En un ambiente de campaña electoral, bajo el lema “Arnoldo vuelve 2011”, y sin ninguna sorpresa, cerca de mil convencionales del Partido Liberal Constitucionalista (PLC) de todo el país aprobaron una improvisada reforma a los estatutos del partido, para legalizar la candidatura presidencial, “por aclamación”, del ex mandatario Arnoldo Alemán.
La reforma fue necesaria porque la normativa establecía elegir a los candidatos a través de primarias. Pero al no encontrar contendientes entre sus correligionarios, Alemán se convirtió en el único aspirante a la primera magistratura del país y fue necesario incorporar la figura de “candidatura por aclamación”.
Sin embargo, la “aclamación” a lo interno del PLC no beneficia a Alemán ante las demás corrientes liberales, las cuales catalogan al ex mandatario como un candidato que divide.
Tras su “aclamación” en el PLC, la nueva aspiración presidencial de Alemán fue reforzada con la presentación de más de ochenta mil firmas de respaldo a su candidatura.
Luego de declararse un hombre de fe y reiterar su inocencia por los delitos de corrupción por los que fue procesado, Alemán usó su discurso de aceptación para proclamarse triunfador del proceso electoral del 2011 y llamar a una amplia alianza, que incluiría hasta a los disidentes del sandinismo.

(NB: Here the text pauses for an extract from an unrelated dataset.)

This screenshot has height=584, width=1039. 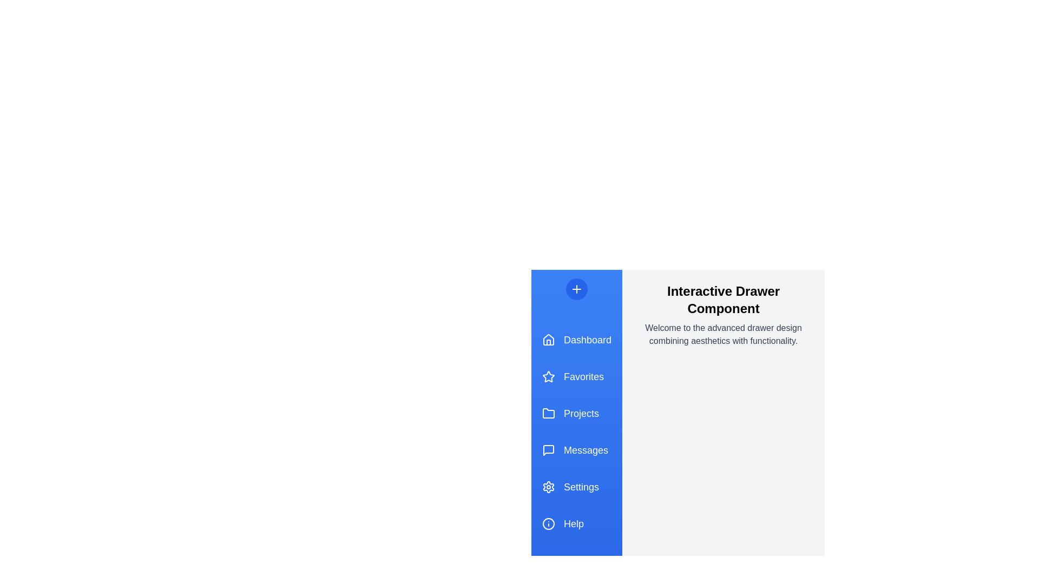 What do you see at coordinates (576, 488) in the screenshot?
I see `the menu item Settings in the drawer` at bounding box center [576, 488].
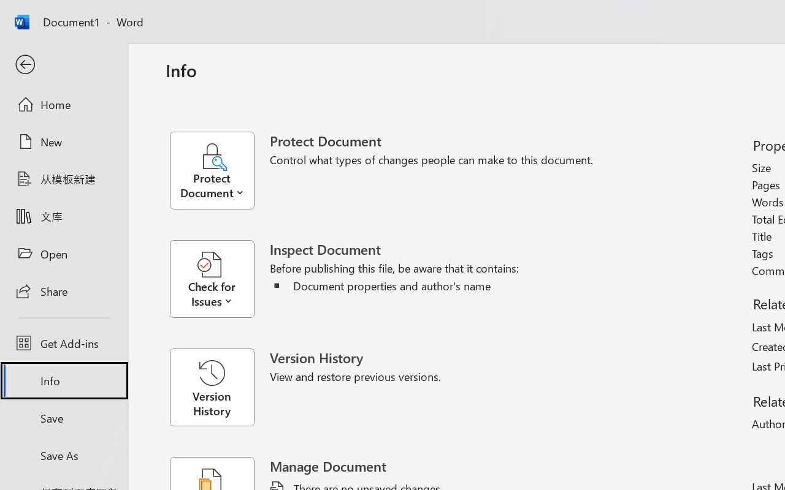 This screenshot has height=490, width=785. What do you see at coordinates (63, 381) in the screenshot?
I see `'Info'` at bounding box center [63, 381].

Alemán rápidamente soltó una lluvia de promesas, que van desde convertir nuevamente a Nicaragua en el granero de Centroamérica, hasta romper con la “odiosa tradición” de confundir los asuntos del Estado con los del partido, y terminar con el “culto a la personalidad”.
Curiosamente, la convención del PLC se convirtió en un culto a la persona de Alemán y ni siquiera hubo un minuto para recordar a los próceres de la revolución del 11 de julio de 1893, que era lo que ayer celebraban los liberales.

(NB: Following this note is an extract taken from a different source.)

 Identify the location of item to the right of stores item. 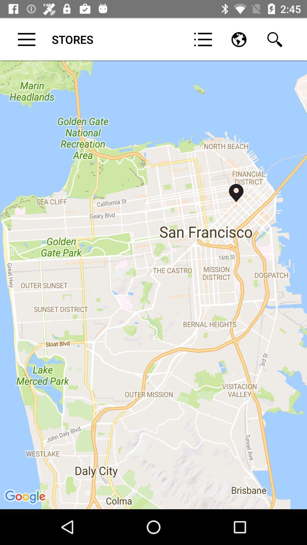
(202, 39).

El acto, rebosante de propaganda electoral de Alemán, fue organizado y manejado por su esposa, María Fernanda Flores. Los hijos de la pareja ocuparon un sitio de honor. Las intervenciones de los directivos Jorge Castillo Quant, Francisco Aguirre Sacasa y Wilfredo Navarro, además de reiterar la proclamación de la candidatura, estuvieron cargadas de elogios hacia Alemán y su “mesiánica” intervención en la salvación del país.
Sólo Navarro se desvió del tema por unos minutos para pedir la unidad a los “hermanos del Movimiento Vamos con Eduardo”.
El ambiente se tornó similar al de los actos oficiales del Gobierno y a falta de un cardenal, un pastor evangélico puso a orar a los presentes.
Varios miles de asistentes no lograron abarrotar la Plaza Xolotlán, donde se celebró la convención. Entre los ausentes se contó a los magistrados liberales del Consejo Supremo Electoral (CSE) y varios de la Corte Suprema de Justicia (CSJ), cuyas sillas de honor se quedaron vacías en espera de su llegada.